The fastest-rising wages in the UK over the past decade have been in the hospitality sector, with average weekly earnings for full-time workers rising 53% from £328 per week in 2012 to £502 per week in 2022, says Hazlewoods, Chartered Accountants and Business Advisers. In the past year hospitality workers have also experienced the fastest wage inflation, with average weekly earnings jumping 23% from £409 in 2021to £502 in 2022.
Rebecca Copping, Associate Partner at Hazlewoods, says the increase in wages over the past decade is partly due to rises in the National Minimum Wage.

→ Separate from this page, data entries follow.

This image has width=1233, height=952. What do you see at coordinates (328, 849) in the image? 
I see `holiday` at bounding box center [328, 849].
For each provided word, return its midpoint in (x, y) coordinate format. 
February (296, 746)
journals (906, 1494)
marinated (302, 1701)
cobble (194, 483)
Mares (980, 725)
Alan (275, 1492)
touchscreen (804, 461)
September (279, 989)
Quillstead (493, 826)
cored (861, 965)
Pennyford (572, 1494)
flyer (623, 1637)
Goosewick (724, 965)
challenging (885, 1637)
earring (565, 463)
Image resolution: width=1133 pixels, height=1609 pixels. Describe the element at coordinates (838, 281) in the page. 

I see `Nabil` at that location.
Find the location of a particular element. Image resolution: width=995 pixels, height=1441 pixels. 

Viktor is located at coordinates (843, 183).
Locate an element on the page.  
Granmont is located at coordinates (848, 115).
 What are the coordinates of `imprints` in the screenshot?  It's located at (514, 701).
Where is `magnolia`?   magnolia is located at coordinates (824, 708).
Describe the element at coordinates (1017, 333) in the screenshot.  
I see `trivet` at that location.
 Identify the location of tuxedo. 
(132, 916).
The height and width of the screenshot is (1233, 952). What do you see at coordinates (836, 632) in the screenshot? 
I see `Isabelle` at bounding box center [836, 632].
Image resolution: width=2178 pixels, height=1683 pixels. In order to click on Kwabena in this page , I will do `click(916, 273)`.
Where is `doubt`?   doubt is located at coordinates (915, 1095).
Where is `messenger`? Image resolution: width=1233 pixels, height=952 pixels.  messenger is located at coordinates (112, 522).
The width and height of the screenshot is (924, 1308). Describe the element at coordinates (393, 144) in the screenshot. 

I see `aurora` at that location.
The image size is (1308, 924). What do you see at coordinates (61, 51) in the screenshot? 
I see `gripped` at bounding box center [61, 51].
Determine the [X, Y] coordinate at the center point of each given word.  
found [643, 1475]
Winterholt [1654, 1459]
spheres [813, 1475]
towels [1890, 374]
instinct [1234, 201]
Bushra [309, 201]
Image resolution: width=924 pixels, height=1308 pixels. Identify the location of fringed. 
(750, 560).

This figure has risen by 53% in the last ten years, from £6.19 per hour in 2012 to £9.50 in 2022.
Wage inflation in the hospitality sector in the past year has also been fuelled by labour shortages, with Brexit restrictions reducing the number of workers coming to the UK from the EU. Under the UK’s new immigration system, overseas workers must apply for a Skilled Worker visa. However, relatively few jobs in hospitality meet the skill and salary criteria required.
As a result of these shortages, employers have been forced to increase wages to attract British and Irish nationals to these positions.
Rebecca Copping says: “Hospitality workers have seen minimum wage rises and Brexit combine to drive up their wages sharply over the past ten years. Recruiting from what is a now a finite pool of workers in a much more competitive market has mean pay levels have had to increase markedly. Higher wages are good news for the staff in the sector but they are putting the industry’s weak margins under even greater pressure.”